Lipoprotein(a) [Lp(a)] is a lipoprotein with potent atherogenic and thrombogenic potential. Its role in patients with acute coronary syndrome (ACS) combined with three-vessel disease (TVD) remains unclear. This study aimed to investigate the correlation between Lp(a) levels and the occurrence of major adverse cardiovascular events (MACE) in patients with ACS combined with TVD. Patients who underwent coronary angiography and were diagnosed with ACS combined with TVD were selected for the study. Patients were divided into three groups based on their Lp(a) levels. The correlation between Lp(a) and MACE was evaluated using univariate and multivariate Cox regression analysis, subgroup analysis, sensitivity analysis, Kaplan-Meier survival curve, receiver operating characteristic curve (ROC), and restricted cubic spline plot (RCS).

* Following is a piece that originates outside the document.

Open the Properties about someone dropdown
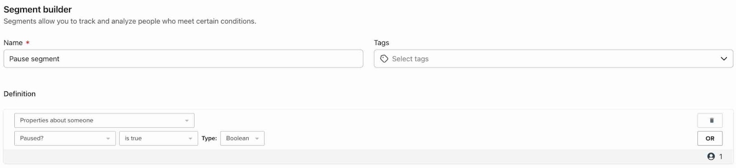This screenshot has height=168, width=736. click(x=104, y=120)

A total of 1504 patients were included, with a median follow-up time of 38 months. Univariate Cox regression analysis showed that patients with higher Lp(a) levels had a significantly increased incidence of MACE (P < 0.001). After adjusting for confounding factors, multivariate Cox regression analysis indicated that high Lp(a) levels remained an independent predictor of MACE (P < 0.05). Subgroup analysis revealed that higher Lp(a) levels were significantly associated with a higher risk of MACE in subgroups including patients aged ≥ 60 years, males, those with hypertension, CKD, without diabetes, without hyperlipidemia, and without stroke (P < 0.05). Sensitivity analysis further confirmed the close correlation between Lp(a) and MACE (P < 0.05). Kaplan-Meier survival curve showed that the cumulative incidence of MACE in the high Lp(a) group was significantly higher than in the low-level group (P < 0.001). The ROC curve analysis indicated that Lp(a) had some predictive value for the occurrence of MACE (AUC: 0.623, 95% CI: 0.593–0.653, P < 0.001). The RCS plot demonstrated that after transforming Lp(a) to a normal distribution as Log10Lp(a), there was an approximately U-shaped nonlinear association between Log10Lp(a) and the risk of MACE (P nonlinear < 0.001). Lp(a) levels were significantly associated with the risk of MACE in patients with ACS combined with TVD.